Copy out each line in the items below that contains the word "square".

══════════

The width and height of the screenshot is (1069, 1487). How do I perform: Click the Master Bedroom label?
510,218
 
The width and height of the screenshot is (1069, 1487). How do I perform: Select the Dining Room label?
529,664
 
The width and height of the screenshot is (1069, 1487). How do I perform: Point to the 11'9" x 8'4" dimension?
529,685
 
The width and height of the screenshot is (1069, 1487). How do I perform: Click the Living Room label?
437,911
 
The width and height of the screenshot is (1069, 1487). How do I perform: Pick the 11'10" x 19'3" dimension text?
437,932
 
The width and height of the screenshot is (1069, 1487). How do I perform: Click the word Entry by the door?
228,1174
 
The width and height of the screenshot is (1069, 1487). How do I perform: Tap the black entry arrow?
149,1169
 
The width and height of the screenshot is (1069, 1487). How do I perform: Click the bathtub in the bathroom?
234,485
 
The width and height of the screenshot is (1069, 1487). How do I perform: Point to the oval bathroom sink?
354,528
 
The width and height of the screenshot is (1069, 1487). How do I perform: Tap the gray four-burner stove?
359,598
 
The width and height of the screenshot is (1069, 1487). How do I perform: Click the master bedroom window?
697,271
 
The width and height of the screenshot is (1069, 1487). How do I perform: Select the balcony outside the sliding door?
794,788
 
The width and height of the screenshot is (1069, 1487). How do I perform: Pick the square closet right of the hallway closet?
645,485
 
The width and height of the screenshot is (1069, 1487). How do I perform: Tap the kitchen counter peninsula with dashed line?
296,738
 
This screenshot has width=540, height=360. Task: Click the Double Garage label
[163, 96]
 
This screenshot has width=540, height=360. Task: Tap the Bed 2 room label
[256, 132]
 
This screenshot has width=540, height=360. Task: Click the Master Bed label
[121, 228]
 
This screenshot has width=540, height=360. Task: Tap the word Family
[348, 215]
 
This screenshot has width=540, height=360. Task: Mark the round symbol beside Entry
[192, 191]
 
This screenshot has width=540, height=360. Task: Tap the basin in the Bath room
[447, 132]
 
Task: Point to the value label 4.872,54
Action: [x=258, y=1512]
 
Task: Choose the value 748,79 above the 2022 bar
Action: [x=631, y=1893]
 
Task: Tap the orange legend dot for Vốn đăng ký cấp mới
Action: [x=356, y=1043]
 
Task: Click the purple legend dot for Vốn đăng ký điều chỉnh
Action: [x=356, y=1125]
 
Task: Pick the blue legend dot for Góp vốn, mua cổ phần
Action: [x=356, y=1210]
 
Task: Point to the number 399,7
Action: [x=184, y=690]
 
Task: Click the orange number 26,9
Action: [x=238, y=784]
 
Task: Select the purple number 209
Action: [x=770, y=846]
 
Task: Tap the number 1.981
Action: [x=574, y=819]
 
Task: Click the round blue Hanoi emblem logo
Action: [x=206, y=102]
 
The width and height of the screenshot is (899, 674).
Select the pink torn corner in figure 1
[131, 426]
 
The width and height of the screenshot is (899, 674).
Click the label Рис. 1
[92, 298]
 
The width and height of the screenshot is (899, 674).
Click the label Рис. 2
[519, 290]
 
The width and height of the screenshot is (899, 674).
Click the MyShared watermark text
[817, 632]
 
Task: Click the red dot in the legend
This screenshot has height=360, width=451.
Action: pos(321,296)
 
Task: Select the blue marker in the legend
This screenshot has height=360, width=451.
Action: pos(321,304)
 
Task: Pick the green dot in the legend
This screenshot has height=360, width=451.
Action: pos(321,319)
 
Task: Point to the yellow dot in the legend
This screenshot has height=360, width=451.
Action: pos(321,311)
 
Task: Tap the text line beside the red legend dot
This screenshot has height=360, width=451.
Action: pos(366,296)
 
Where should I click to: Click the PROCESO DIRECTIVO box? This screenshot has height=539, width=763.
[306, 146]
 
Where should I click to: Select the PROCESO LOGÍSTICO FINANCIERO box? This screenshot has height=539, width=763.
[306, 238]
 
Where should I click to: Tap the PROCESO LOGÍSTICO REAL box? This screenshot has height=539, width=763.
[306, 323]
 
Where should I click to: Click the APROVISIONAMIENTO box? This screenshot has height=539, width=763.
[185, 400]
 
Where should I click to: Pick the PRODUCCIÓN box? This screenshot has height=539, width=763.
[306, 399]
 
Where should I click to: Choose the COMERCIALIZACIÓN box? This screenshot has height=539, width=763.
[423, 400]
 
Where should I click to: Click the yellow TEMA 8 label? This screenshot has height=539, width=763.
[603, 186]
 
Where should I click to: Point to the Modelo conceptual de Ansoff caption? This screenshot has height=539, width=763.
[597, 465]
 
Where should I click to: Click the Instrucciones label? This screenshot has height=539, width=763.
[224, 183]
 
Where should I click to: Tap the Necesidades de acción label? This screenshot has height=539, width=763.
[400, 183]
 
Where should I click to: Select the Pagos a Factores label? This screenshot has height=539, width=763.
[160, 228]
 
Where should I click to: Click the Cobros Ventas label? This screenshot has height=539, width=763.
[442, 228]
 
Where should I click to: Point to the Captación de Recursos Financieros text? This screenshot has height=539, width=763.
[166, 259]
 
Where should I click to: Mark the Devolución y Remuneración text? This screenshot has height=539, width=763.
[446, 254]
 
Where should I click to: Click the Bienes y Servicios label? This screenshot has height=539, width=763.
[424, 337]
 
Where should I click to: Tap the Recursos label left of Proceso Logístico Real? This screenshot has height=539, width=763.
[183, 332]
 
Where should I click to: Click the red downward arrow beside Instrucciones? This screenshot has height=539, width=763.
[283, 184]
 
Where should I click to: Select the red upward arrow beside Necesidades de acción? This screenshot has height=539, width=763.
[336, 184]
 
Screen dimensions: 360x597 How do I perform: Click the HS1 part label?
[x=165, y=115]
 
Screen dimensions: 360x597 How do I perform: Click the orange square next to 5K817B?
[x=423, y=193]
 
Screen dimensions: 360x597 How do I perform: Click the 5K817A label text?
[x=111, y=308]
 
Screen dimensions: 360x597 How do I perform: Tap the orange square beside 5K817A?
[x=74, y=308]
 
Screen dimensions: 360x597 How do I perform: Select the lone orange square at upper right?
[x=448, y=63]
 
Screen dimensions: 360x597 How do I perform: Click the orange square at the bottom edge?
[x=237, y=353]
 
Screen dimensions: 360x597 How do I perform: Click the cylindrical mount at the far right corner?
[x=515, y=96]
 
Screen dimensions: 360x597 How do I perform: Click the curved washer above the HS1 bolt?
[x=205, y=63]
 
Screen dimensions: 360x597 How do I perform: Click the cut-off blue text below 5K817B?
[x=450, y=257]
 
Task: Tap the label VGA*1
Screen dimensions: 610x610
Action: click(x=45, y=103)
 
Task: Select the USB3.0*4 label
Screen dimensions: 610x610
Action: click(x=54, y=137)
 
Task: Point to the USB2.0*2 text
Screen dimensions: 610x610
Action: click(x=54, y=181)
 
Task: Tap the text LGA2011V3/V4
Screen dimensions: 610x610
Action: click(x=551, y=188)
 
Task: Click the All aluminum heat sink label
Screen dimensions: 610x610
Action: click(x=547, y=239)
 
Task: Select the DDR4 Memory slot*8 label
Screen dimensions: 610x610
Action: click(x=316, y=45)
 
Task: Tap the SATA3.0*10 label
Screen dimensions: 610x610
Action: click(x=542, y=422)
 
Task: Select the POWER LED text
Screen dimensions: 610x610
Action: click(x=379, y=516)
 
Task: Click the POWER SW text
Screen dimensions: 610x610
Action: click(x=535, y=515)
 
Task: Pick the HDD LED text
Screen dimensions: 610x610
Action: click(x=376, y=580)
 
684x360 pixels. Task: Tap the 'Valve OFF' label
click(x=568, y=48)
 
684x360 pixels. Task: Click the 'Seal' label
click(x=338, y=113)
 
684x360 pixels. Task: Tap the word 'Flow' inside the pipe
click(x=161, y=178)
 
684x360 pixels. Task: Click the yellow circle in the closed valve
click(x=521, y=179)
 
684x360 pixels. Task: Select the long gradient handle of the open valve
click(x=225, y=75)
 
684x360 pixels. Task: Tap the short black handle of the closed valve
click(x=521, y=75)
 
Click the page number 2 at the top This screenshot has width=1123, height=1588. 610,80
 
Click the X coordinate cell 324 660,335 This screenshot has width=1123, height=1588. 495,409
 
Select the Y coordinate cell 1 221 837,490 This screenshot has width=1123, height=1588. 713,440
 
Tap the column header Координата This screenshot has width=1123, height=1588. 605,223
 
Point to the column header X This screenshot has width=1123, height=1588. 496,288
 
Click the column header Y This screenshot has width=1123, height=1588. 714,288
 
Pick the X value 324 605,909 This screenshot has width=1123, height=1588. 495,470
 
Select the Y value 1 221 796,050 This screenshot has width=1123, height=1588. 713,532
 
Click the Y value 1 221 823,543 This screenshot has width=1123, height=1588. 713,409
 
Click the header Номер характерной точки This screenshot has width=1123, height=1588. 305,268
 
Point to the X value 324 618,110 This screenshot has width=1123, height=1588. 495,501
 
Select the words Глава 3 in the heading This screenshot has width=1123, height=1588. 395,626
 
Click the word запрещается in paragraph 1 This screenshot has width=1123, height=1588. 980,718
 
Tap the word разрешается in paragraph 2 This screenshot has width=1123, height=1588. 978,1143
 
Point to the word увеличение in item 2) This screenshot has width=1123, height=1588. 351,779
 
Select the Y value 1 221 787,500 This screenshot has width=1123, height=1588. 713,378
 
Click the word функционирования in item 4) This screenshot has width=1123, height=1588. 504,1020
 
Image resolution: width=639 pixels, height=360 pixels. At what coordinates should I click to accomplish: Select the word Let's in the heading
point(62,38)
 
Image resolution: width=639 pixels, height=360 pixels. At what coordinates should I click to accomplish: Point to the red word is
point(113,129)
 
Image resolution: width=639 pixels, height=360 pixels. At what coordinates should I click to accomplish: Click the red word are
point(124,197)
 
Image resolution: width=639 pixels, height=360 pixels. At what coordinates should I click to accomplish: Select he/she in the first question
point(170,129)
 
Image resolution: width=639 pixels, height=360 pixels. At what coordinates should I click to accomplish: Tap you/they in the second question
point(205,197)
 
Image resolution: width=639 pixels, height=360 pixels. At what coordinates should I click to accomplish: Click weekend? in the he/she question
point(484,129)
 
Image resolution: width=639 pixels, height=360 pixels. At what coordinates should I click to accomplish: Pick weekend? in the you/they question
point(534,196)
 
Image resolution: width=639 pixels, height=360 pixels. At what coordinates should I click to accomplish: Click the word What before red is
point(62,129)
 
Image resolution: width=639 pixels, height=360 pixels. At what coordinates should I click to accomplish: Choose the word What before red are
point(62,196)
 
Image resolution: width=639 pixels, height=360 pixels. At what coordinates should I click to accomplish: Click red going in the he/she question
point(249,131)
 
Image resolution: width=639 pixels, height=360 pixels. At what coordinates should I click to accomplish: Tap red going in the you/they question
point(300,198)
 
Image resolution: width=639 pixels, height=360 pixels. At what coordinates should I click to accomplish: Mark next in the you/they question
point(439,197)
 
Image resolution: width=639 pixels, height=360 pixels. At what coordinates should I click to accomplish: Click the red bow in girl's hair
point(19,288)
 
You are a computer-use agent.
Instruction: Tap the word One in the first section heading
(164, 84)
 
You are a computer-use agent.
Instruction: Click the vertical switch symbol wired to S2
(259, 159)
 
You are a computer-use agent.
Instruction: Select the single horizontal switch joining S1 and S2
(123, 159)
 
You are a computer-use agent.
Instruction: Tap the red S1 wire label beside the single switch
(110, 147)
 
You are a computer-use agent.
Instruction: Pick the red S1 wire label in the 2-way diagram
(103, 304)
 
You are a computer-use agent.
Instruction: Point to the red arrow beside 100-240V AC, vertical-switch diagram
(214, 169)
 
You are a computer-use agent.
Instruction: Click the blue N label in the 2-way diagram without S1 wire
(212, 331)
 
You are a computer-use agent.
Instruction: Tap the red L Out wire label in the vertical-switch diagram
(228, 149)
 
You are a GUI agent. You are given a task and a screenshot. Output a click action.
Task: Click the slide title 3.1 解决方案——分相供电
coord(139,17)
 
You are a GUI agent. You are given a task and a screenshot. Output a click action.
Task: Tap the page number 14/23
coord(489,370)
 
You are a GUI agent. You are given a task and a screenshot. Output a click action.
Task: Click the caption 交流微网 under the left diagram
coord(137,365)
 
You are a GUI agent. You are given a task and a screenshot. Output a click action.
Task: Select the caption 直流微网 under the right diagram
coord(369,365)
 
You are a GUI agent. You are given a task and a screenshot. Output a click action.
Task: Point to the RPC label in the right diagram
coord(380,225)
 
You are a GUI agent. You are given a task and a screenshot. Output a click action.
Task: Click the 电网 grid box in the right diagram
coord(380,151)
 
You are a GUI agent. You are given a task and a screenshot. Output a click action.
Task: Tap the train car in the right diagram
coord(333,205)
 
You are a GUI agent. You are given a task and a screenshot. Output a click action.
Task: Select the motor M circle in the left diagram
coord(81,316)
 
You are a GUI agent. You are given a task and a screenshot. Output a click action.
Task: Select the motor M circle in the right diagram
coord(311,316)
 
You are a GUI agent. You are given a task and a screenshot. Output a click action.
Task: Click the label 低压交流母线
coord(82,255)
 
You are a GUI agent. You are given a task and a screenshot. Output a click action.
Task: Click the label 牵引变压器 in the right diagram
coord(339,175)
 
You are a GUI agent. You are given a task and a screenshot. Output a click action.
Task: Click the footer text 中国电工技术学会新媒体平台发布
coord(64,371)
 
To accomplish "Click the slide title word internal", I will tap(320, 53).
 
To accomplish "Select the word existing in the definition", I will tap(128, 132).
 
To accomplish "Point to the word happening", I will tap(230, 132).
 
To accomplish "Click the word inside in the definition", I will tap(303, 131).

══════════

(Exercise answer)
The width and height of the screenshot is (1069, 1487). How do I perform: Pick the square closet right of the hallway closet?
Screen dimensions: 360x597 How do I perform: Click the orange square next to 5K817B?
Screen dimensions: 360x597 How do I perform: Tap the orange square beside 5K817A?
Screen dimensions: 360x597 How do I perform: Select the lone orange square at upper right?
Screen dimensions: 360x597 How do I perform: Click the orange square at the bottom edge?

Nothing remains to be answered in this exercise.